Sermayenin, az sayıda “elit”in elinde yoğunlaşması, artık soyut bir eleştiriden ibaret değil. Bu, toplumsal ve ekonomik gerçekliğin ta kendisi olmakta. Türkiye’de de finans kapitalin etkisi altındaki sınıfsal yapı ve mücadele dinamikleri, bu yüzyıla göre yeniden şekilleniyor. Küresel sermaye akışları ve neoliberal politikalar, yerel ekonomik dengeleri altüst ederek toplumsal eşitsizlikleri daha da keskinleştiriyor. Güç, her zamanki gibi, üretim araçlarına sahip olan sermaye çevrelerinin elinde yoğunlaşırken, emeğiyle geçinen geniş halk kesimleri giderek daha da yoksullaşıyor.

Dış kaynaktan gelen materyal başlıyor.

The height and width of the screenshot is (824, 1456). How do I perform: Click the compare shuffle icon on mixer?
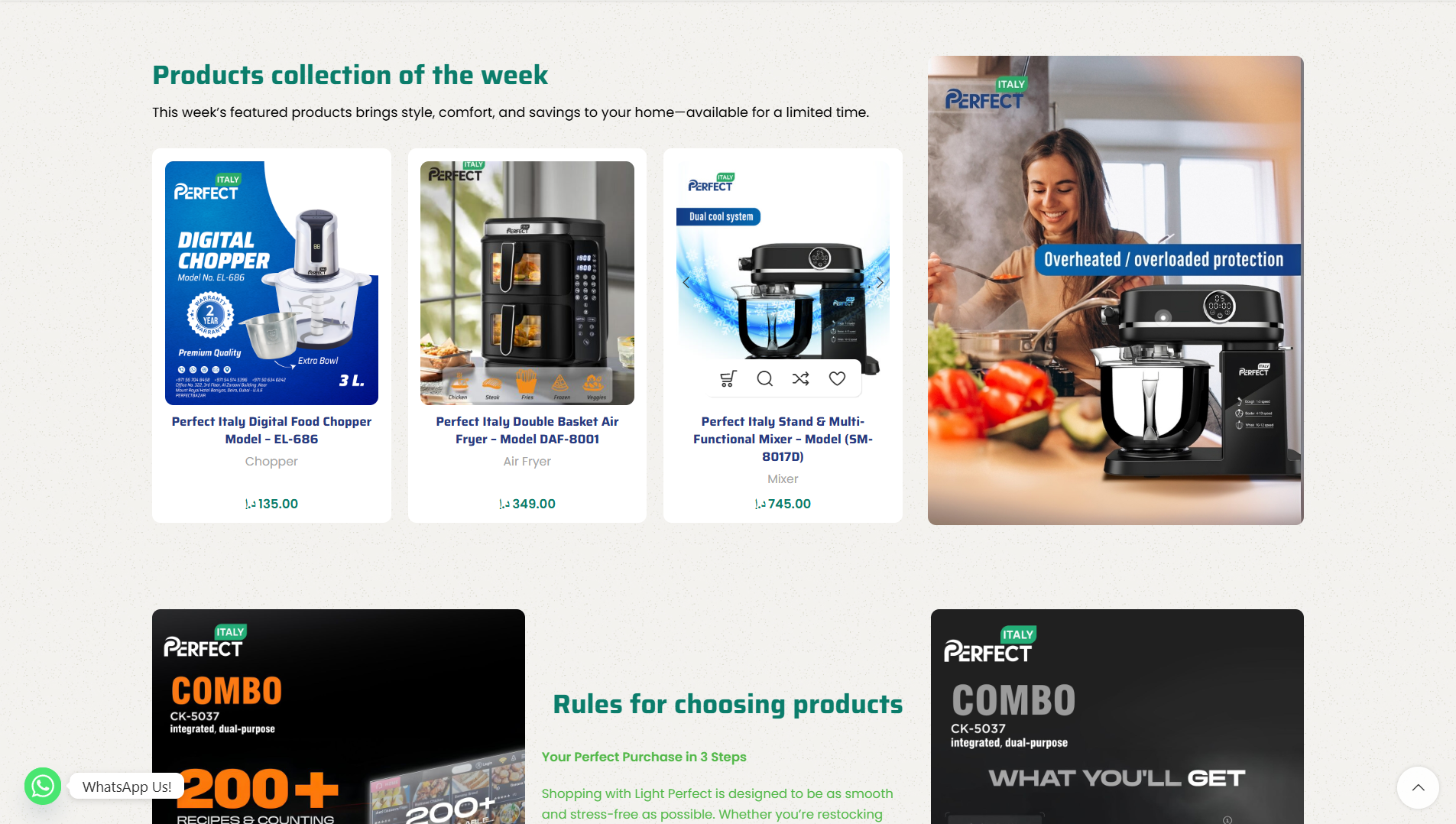point(801,378)
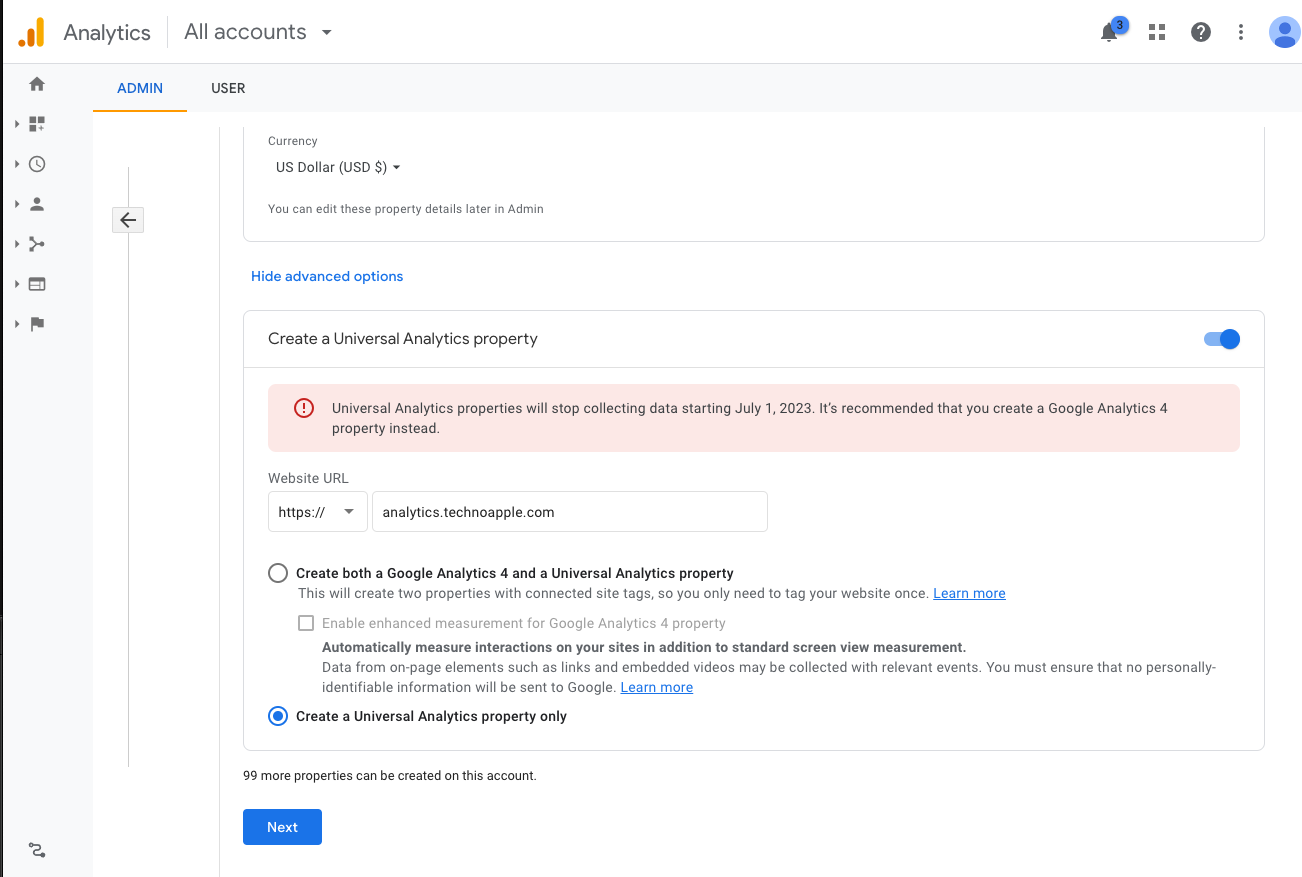Open the US Dollar currency dropdown
The width and height of the screenshot is (1302, 877).
click(338, 168)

Ancak bu kez süreç yalnızca klasik sınıf mücadelesi ekseninde ilerlemiyor. Kriz, ekolojik ve teknolojik boyutlarıyla daha da derinleşiyor. Kapitalizmin kendini yenileyerek krizlerini aşma yeteneği, bu defa ekolojik yıkım ve teknolojik denetim mekanizmalarıyla birleşerek daha sert bir sömürü düzeni inşa ediyor. Ekonomik ve siyasal güç merkezlerinin yeniden yapılanışı, yalnızca ekonomik sömürüyle sınırlı kalmıyor; doğayı tahrip eden, emeği değersizleştiren ve toplumu tek adamcı kontrol mekanizmalarıyla baskılayan yeni bir tahakküm biçimi yaratıyor.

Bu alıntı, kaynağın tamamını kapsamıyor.